First step is to generate code from the available wsdl location. WSDL is Web Service Description Language specified in XML, which allows us to interpret schema used in transfer of objects between local and remote endpoints. To generate code, open WSClient++ and create a new configuration file which will specify WSDL URL, Folder to store generated files and select type as Objective-C and choose iOS or Mac OS as per your choice. As shown in following picture.

WSClientCocoaScreen

Generated Code

WSClient++ generates following sets of classes as below. So lets assume, following simple Inventory Web Service that allows us to Add/Delete/List products.

Synchronous Web Service Client

Synchronous Web Service Client class will be named as “NamedService”, which in our case will be “InventoryService”. Which will have synchronous methods which will make soap calls to destination server and will return the native representation of soap response in terms of custom types or native types as described by the WSDL. Synchronous client will wait for method call to finish, however it may return an error in case of timeout. But this may halt the user interface so we recommend using Asynchronous Web Service Client for most practical purposes.

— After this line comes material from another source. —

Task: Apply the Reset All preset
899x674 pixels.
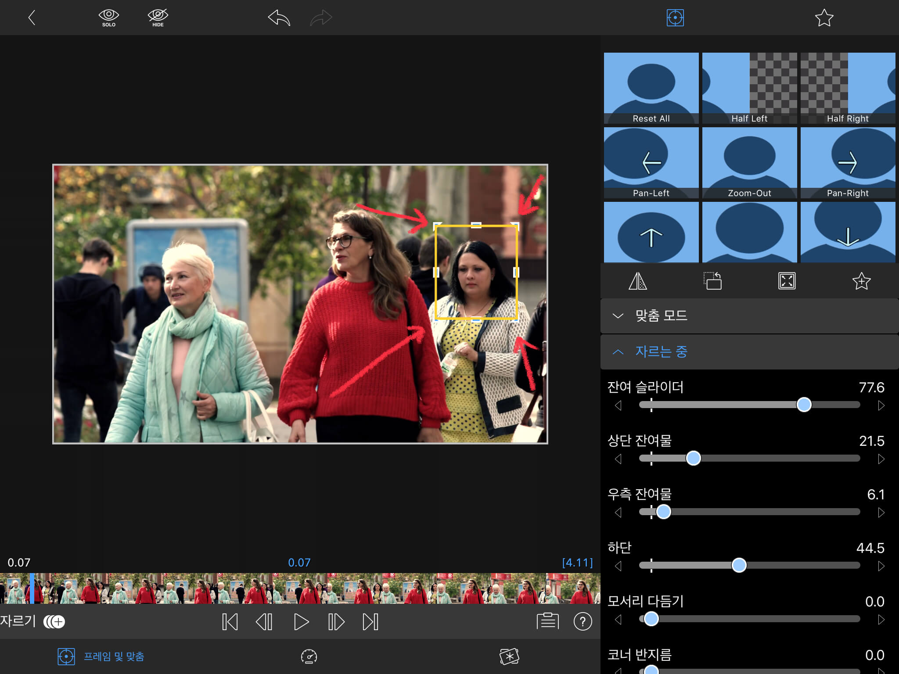Action: coord(651,88)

Asynchronous Web Service Client

Asynchronous Web Service Client class will be named as “NamedServiceAsync” which in our case will be “InventoryServiceAsync”. It will have all methods same as that of Synchronous Web Service Client, but these methods will return nothing. Instead you will have to set a delegate which will have implementations of expected protocol, that will have actions for each method’s response and OnError.

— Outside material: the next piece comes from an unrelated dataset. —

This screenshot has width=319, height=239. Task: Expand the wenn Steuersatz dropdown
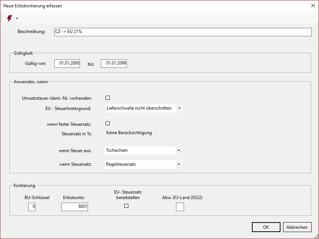click(x=179, y=164)
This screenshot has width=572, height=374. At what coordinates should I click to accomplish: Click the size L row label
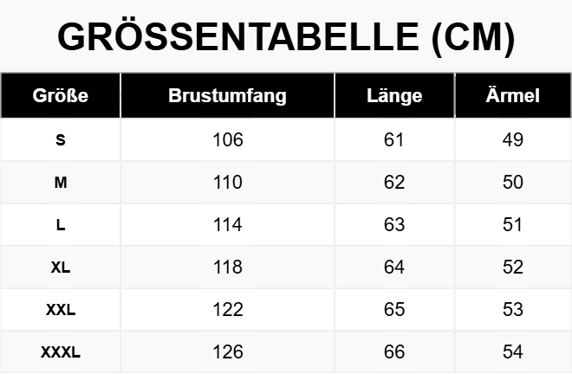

Request/Response and Custom Types

For every custom xml type, WSClient++ will generate corresponding Objective-C class and it will marshal every request in xml as expected by Soap. You can simply invoke and access these objects as your other Objective-C classes, and NSWSDL.* files will do xml parsing and processing for you in background.

Invoking Web Service

After including generated files and NSWSDL.* (and NSXMLDocument.* for iOS)  in your project, you will be able to access web service in your project as shown below.

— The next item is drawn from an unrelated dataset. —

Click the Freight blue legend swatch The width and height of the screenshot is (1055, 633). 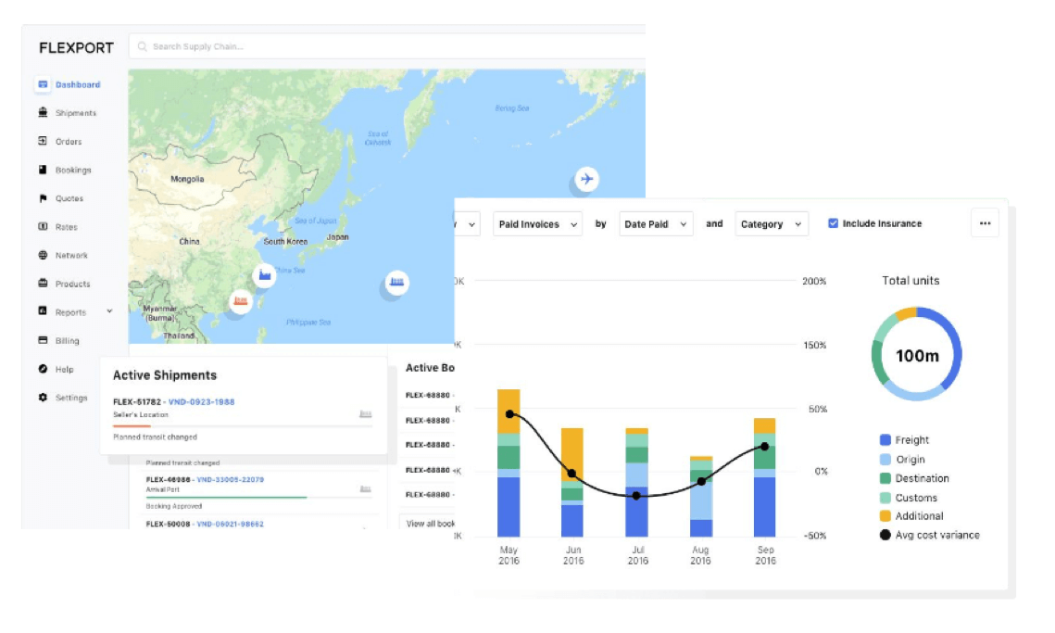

For Asynchronous calls, please define following methods which will implement responses of your web service and this class will be the delegate passed to web service.

Delegte Methods
  1. -(void) onError: (NSError*) error{
  2. //   … process error…
  3.  
  4. }
  5.  
  6. -(void) onCreateProduct:
  7.     (InventoryServiceAsync*)service
  8.     result:(Product*) r{   
  9. //… process result… you will get returned header here…
  10.  
  11. }

In the same class, we will call method to invoke the service as below,

Calling Web Service
  1. -(void) callService{
  2.     InventoryServiceAsync* ws = [InventoryServiceAsync service];
  3.     // set base url for entire application
  4.     [BaseWebService setGlobalBaseUrl: @""http://domain.com" ];
  5.     // //set base url only for this service
  6.     // [ws setBaseUrl: @"http://domain.com"];
  7.     [ws setDelegate: self]; // dont forget to set delegate
  8.     [ws CreateProduct: @”Sample”];
  9. }

So you see, calling Soap Web Service is very easy as you are calling your other native Objective-C API.